Police Corruption and Misconduct
Society has grappled with misconduct and corruption issues for as long as it has had police officers. Through the mid-to-late nineteenth century, private police forces were commonplace, and agents of Pinkerton's and other forhire services became notorious as the muscle employers used to violently end strikes. Heavyhanded law enforcement as well as VIGILANTISM by groups such as the racist KU KLUX KLAN spurred passage of the CIVIL RIGHTS ACT of 1871, which criminalized acting under state law to deprive a person of constitutional or other rights under federal law. SECTION 1983 of the act remains a critical tool in the early 2000s for enforcing constitutional rights, with direct applicability to police misconduct cases.
The twentieth century saw multiple legal, administrative, and scholarly approaches to the problem. Some developments bore indirectly upon police misconduct, such as the passage of the Civil Rights Act of 1964, which gave new protections to citizens who had long suffered discriminatory policing. Additionally, a string of landmark Supreme Court decisions during the era gave new force both to individual privacy rights as well as to curbs upon POLICE POWER: highly influential cases resulted in the strengthening of FOURTH AMENDMENT rights against unreasonable SEARCH AND SEIZURE, evidentiary rules forbidding the use at trial of evidence tainted by unconstitutional police actions, and the establishment of the so-called Miranda Warning requiring officers to advise detained suspects of their constitutional rights.
While these decisions profoundly shaped the legal and social landscape, renewed focus on police misconduct and corruption occurred in the latter part of the century. As the pioneering criminologist Herman Goldstein argued, traditional views were based on the assumption that police abuse reflected the moral failings of individual officers—the so-called "bad cop." Public scandals began to shape a new view of the problem. In 1971, New York City organized the Knapp Commission to hold hearings on the extent of corruption in the city's police department. Police officer Frank Serpico's startling testimony against fellow officers not only revealed systemic corruption but highlighted a longstanding obstacle to investigating these abuses: the fraternal understanding among police officers known variously as "the Code of Silence" and "the Blue Curtain" under which officers regard testimony against a fellow officer as betrayal.

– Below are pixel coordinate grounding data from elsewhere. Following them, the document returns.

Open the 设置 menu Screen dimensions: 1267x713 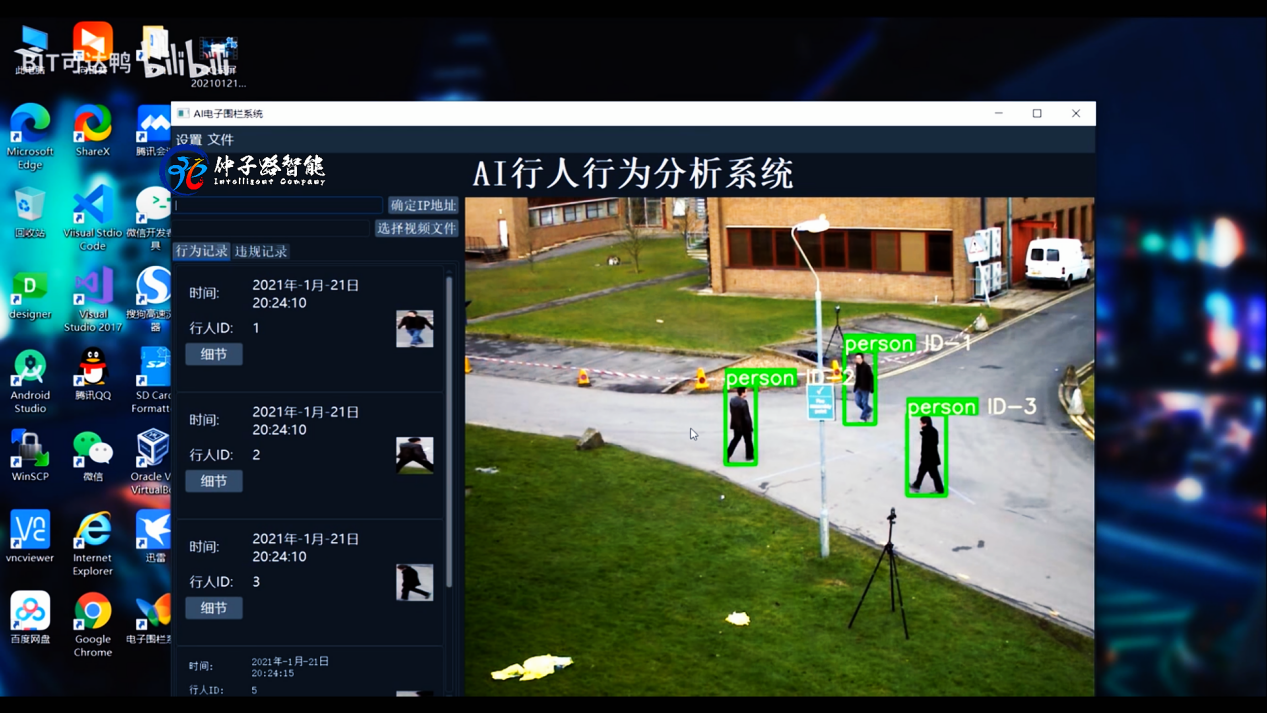[189, 140]
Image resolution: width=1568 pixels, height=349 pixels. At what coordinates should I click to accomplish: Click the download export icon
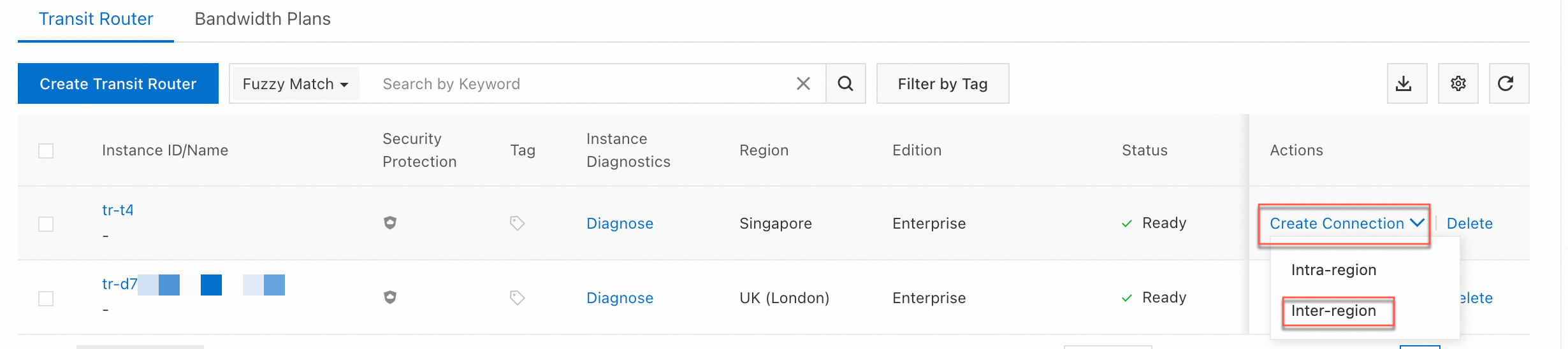coord(1406,83)
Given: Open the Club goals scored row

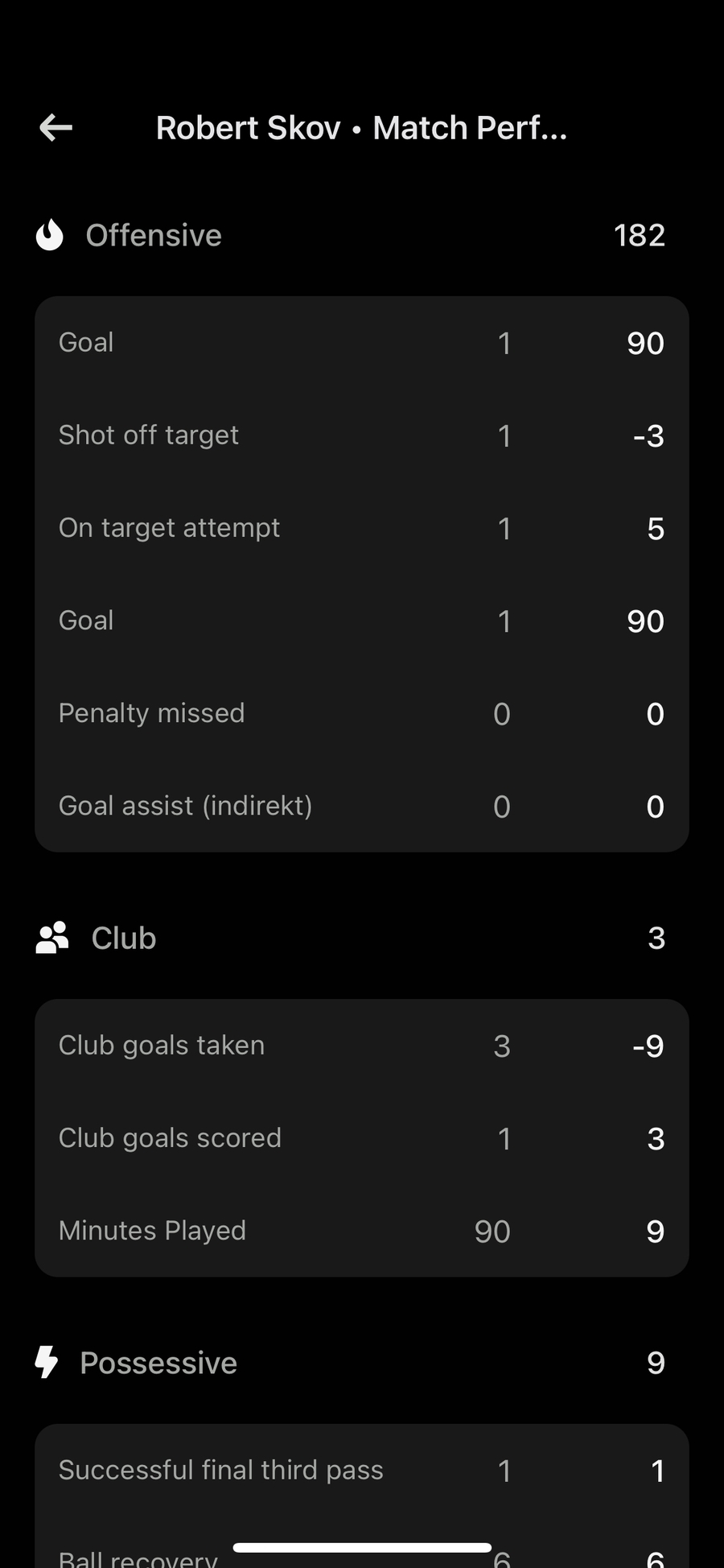Looking at the screenshot, I should [x=361, y=1138].
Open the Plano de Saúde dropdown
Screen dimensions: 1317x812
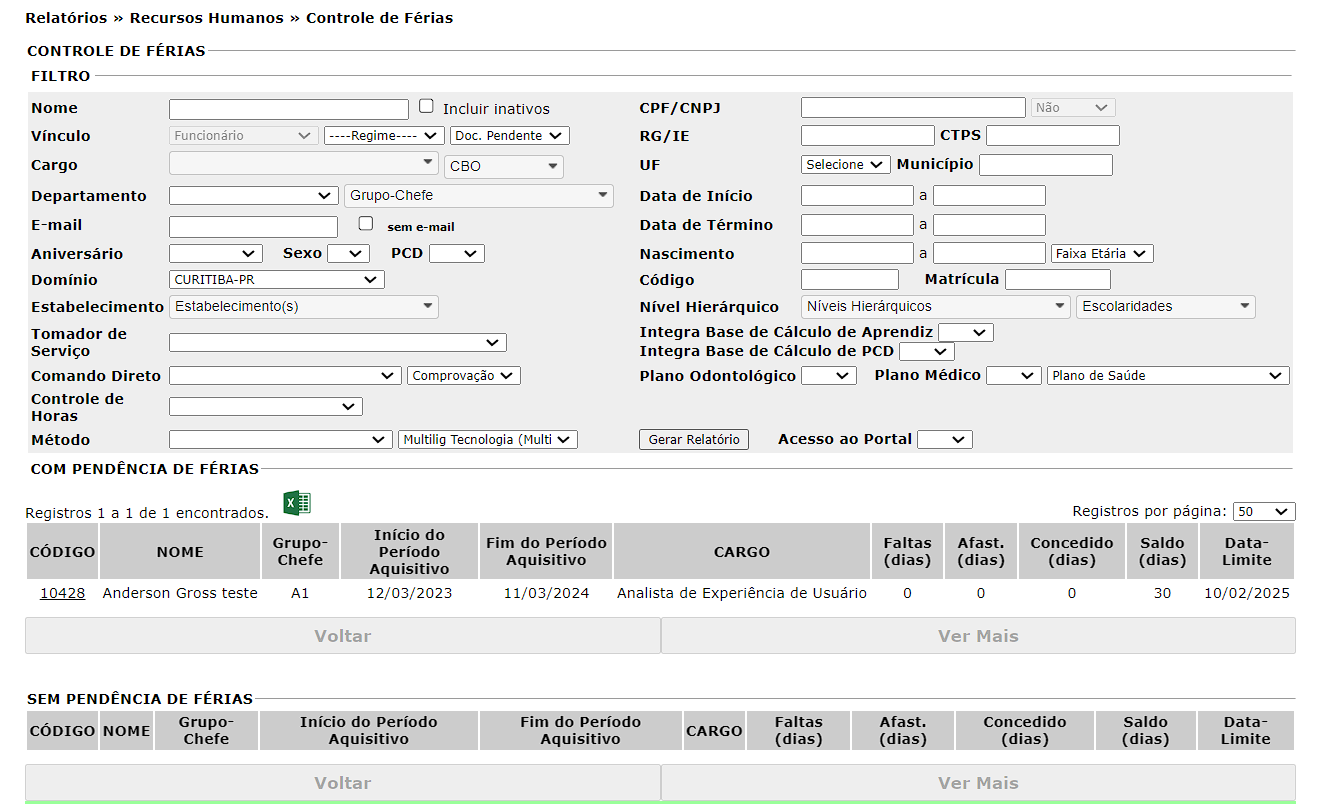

Broader recognition of the problem brought more ambitious reform efforts in the 1980s and 1990s. Spurred by the work of criminologists such as Goldstein and others, police departments sought to improve organizational rules, training, and prevention and control mechanisms. Such efforts are reflected in the publication of a code of police conduct by the International Association of Chiefs of Police, more rigorous training for officers, and experimented with so-called community policing programs to improve ties between officers and the public. Several cities established joint police and civilian complaint review boards to give citizens a larger role in what traditionally had been a closed, internal process by police departments.
Among the most dramatic examples of system-wide reform is New York City's response to long-standing brutality, discrimination, and corruption within the New York City Police Department (NYPD). After flirting with civilian review of complaints against police in the 1960s, the city committed to it after public outcry over the videotaping of officers beating citizens who violated curfew in 1988. The city subsequently established its Civilian Complaint Review Board, which became an all-civilian agency in 1993. In 1992, responding to new complaints, Mayor David N. Dinkins appointed the Commission to Investigate Allegations of Police Corruption and the Anti-Corruption Procedures of the Police Department, known as the Mollen Commission. Two years later, the commission concluded that the city had alternated between cycles of corruption and reform. Afterwards, in 1995, Mayor Rudolph W. Giuliani established the full-time Commission to Combat Police Corruption (CCPC) as an entity independent from the police department. The CCPC monitors
the NYPD anti-corruption policies and procedures, conducts audits, and issues public reports.